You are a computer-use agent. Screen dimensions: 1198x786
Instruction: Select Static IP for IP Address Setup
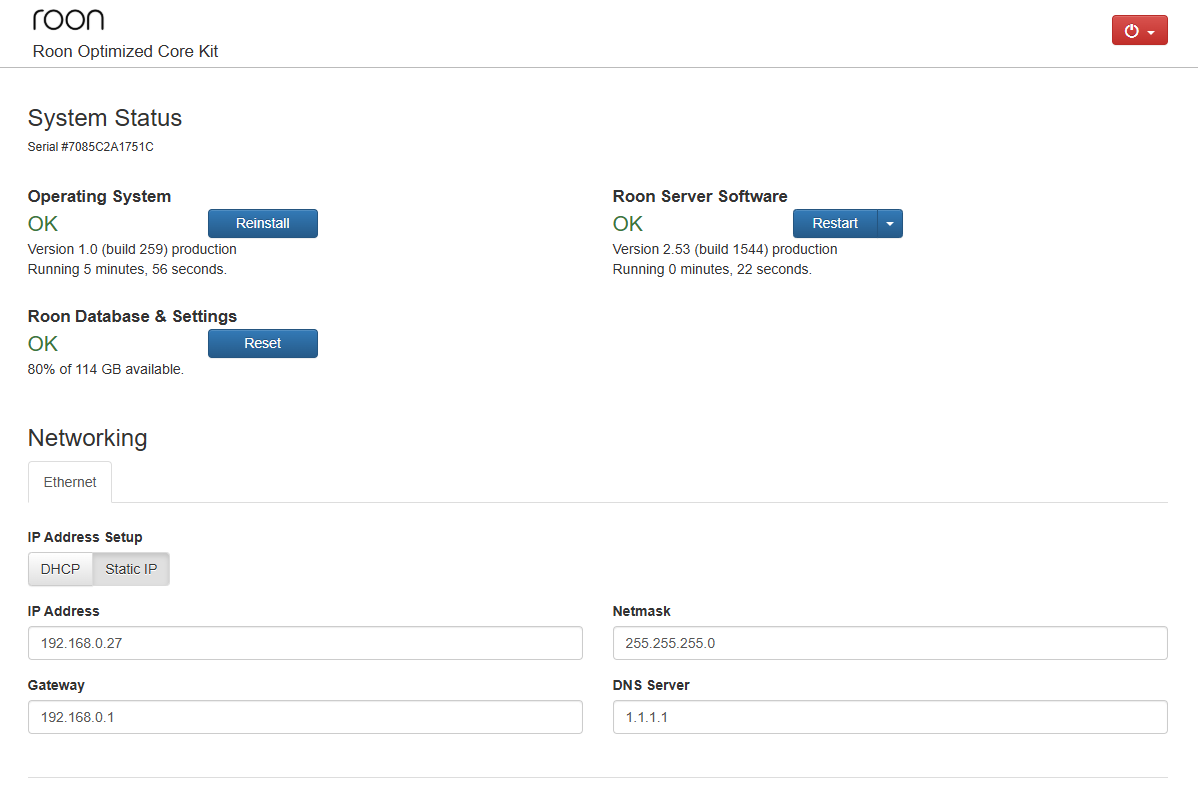pyautogui.click(x=130, y=568)
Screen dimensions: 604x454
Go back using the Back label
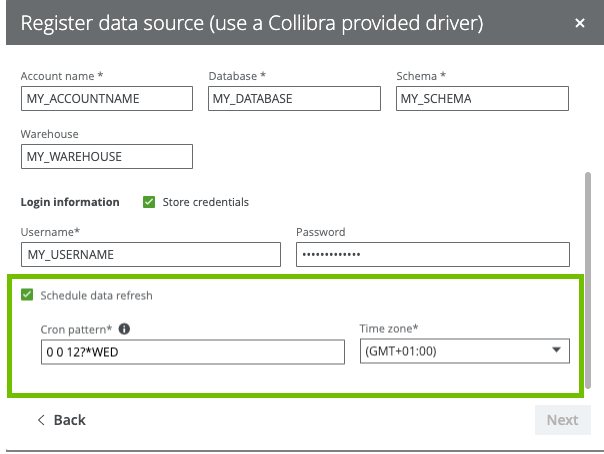[x=69, y=420]
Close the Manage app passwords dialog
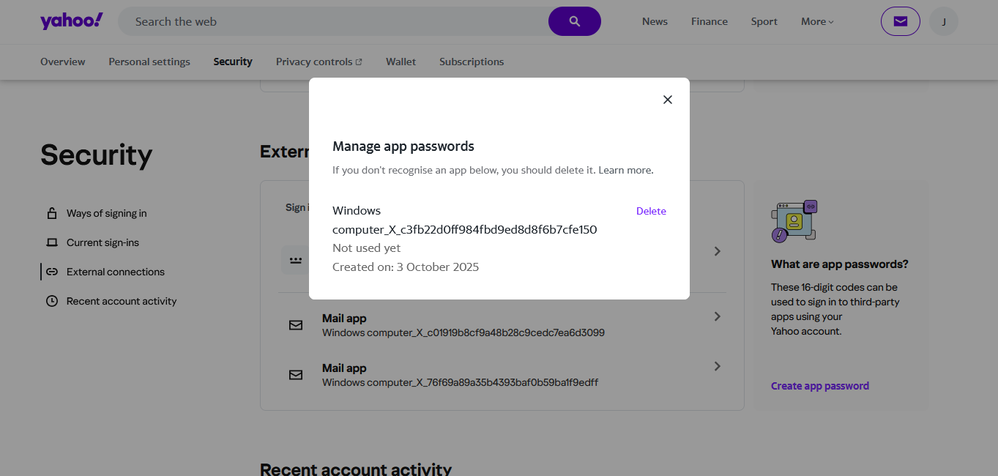 667,100
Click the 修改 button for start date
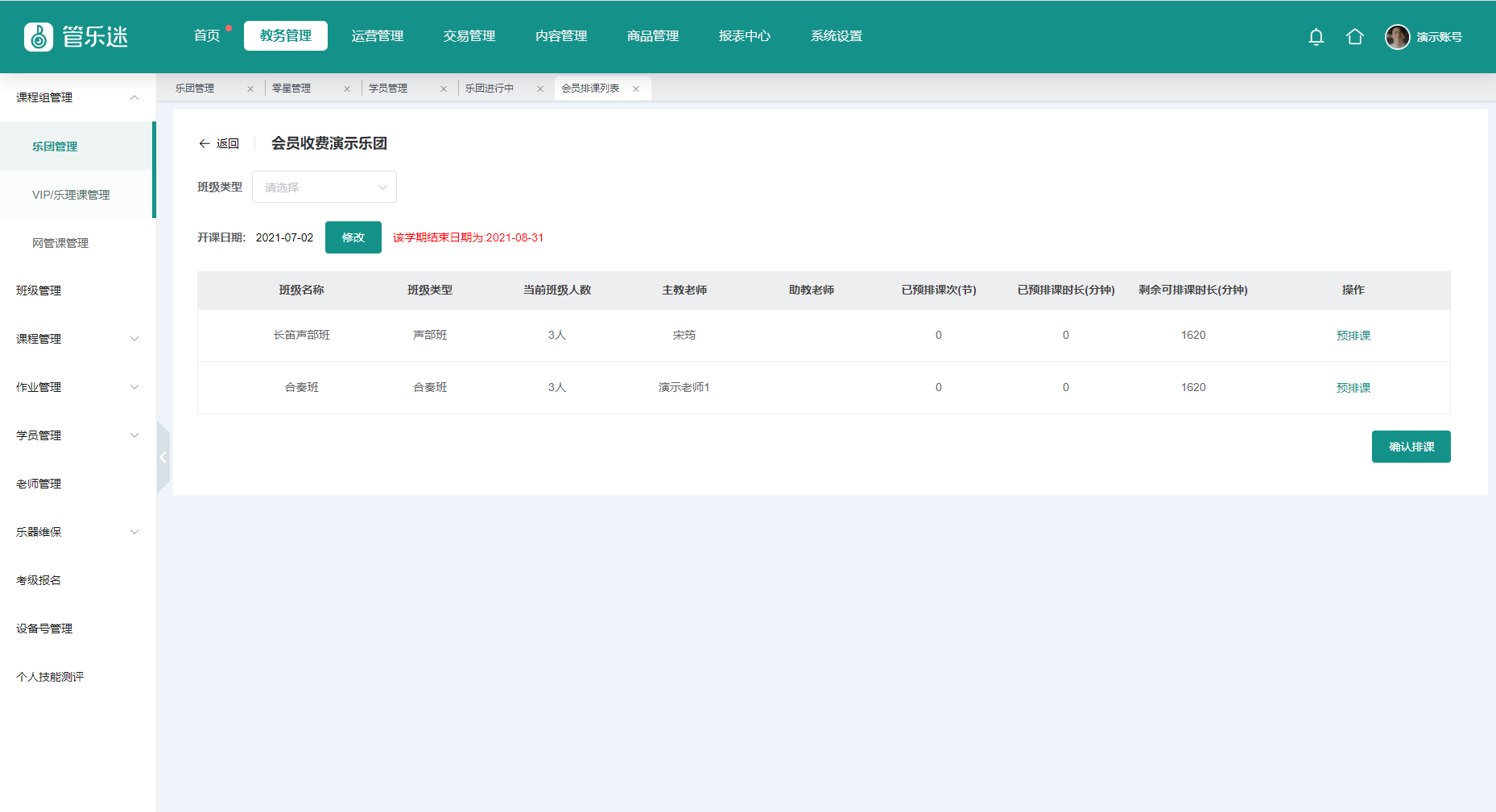Viewport: 1496px width, 812px height. click(x=353, y=237)
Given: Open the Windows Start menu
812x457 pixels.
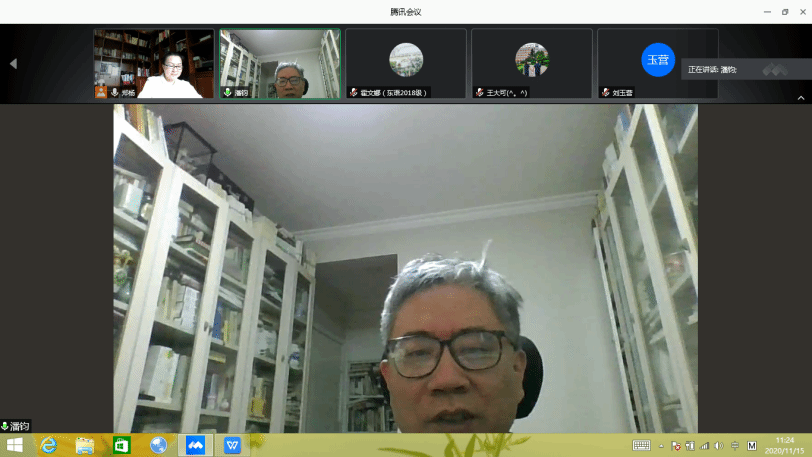Looking at the screenshot, I should click(14, 446).

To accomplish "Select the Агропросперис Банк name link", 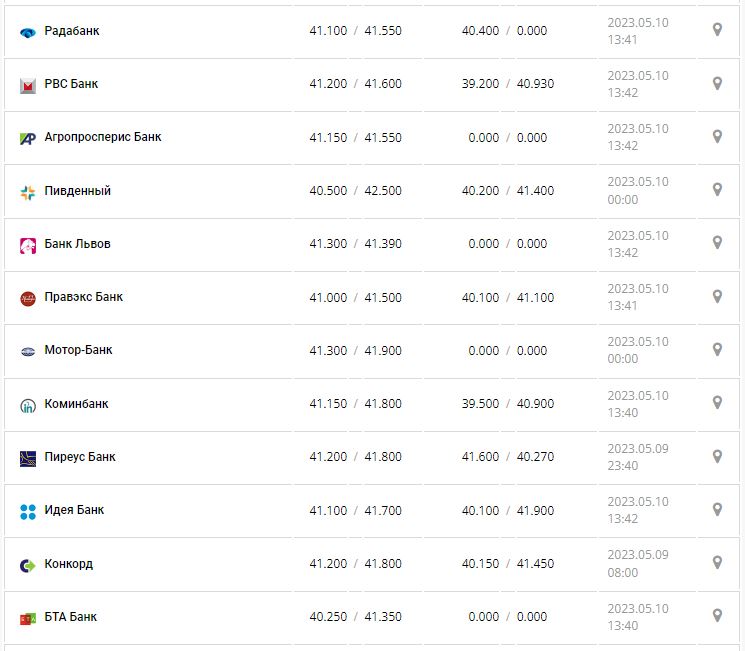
******************************
→ Activity
Pass over the images and copy the rest of the material above exactly.

→ Response
You are a computer-use agent. Screen dimensions: 1198x786
Instruction: Select Static IP for IP Address Setup
pyautogui.click(x=130, y=568)
Screen dimensions: 604x454
Go back using the Back label
[x=69, y=420]
Close the Manage app passwords dialog
 667,100
Click the 修改 button for start date
Viewport: 1496px width, 812px height. click(x=353, y=237)
Given: Open the Windows Start menu
812x457 pixels.
Looking at the screenshot, I should click(14, 446).

To accomplish "Select the Агропросперис Банк name link", 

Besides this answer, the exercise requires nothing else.